- [AIM]: Turn the records below into a numbered list with one line per item, skipping any blank lines. Leave the pictures out of the list.

- [ENTRIES SHOWN]:
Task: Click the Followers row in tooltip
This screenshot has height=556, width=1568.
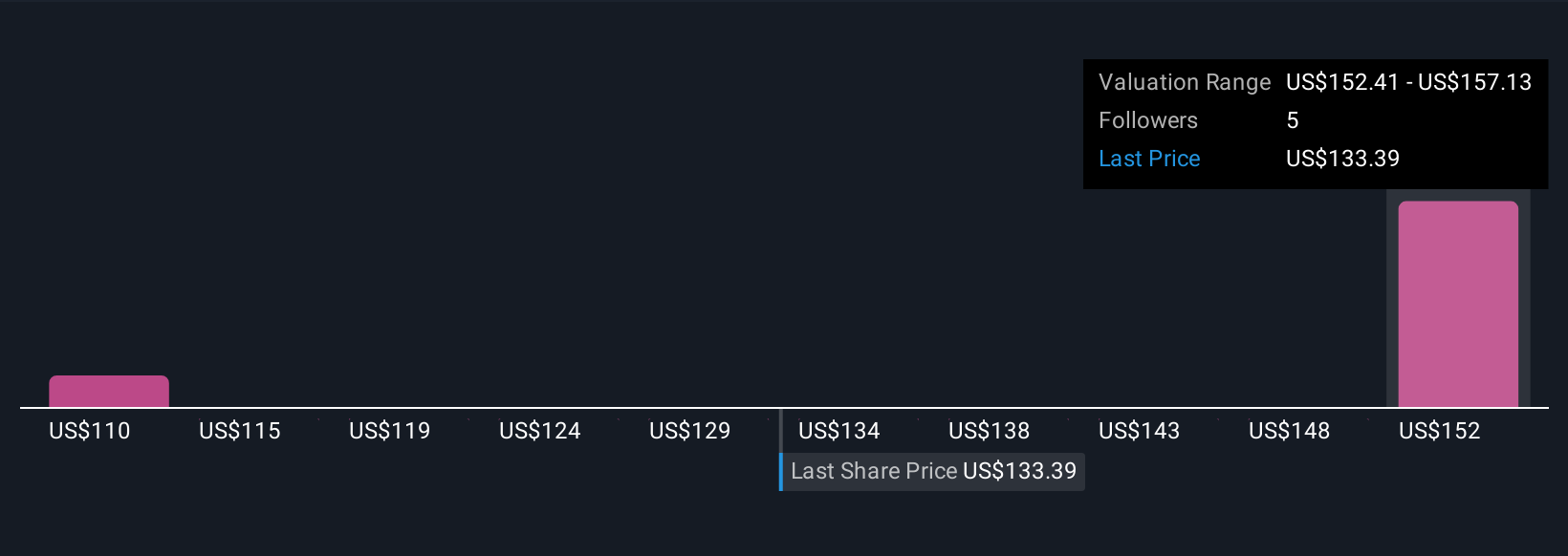Action: pyautogui.click(x=1316, y=120)
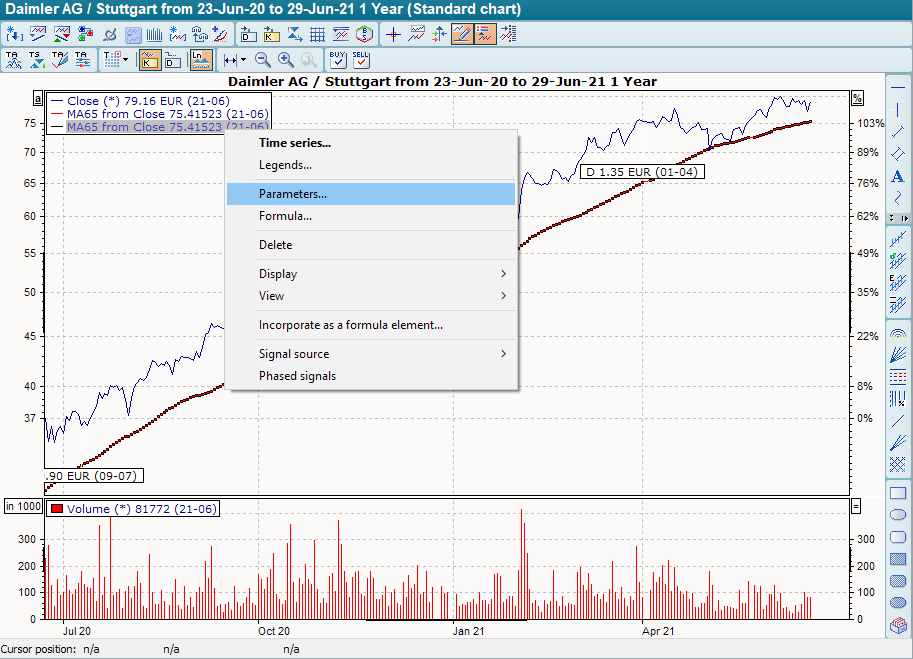
Task: Toggle the logarithmic 'Ln' scale button
Action: [x=201, y=60]
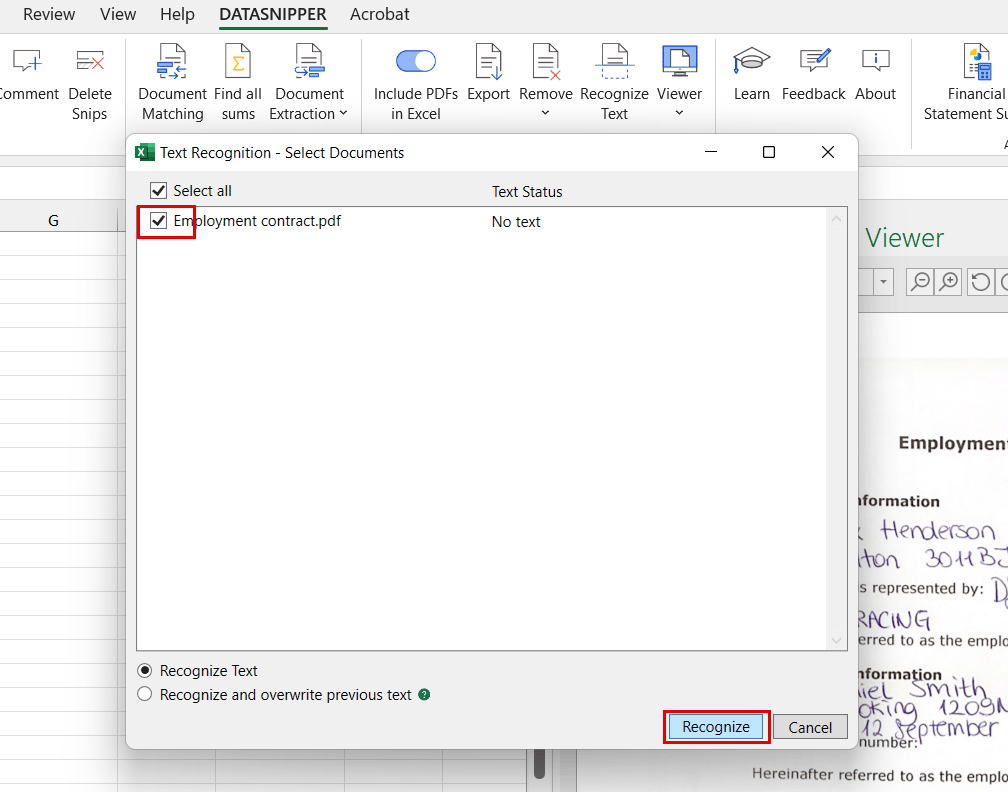Switch to the DATASNIPPER ribbon tab

point(273,15)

- [RESULT]:
1. Task: Click the Followers row in tooltip
2. This screenshot has height=556, width=1568.
3. Action: pyautogui.click(x=1316, y=120)
4. Task: Toggle the logarithmic 'Ln' scale button
5. Action: [x=201, y=60]
6. Switch to the DATASNIPPER ribbon tab
7. point(273,15)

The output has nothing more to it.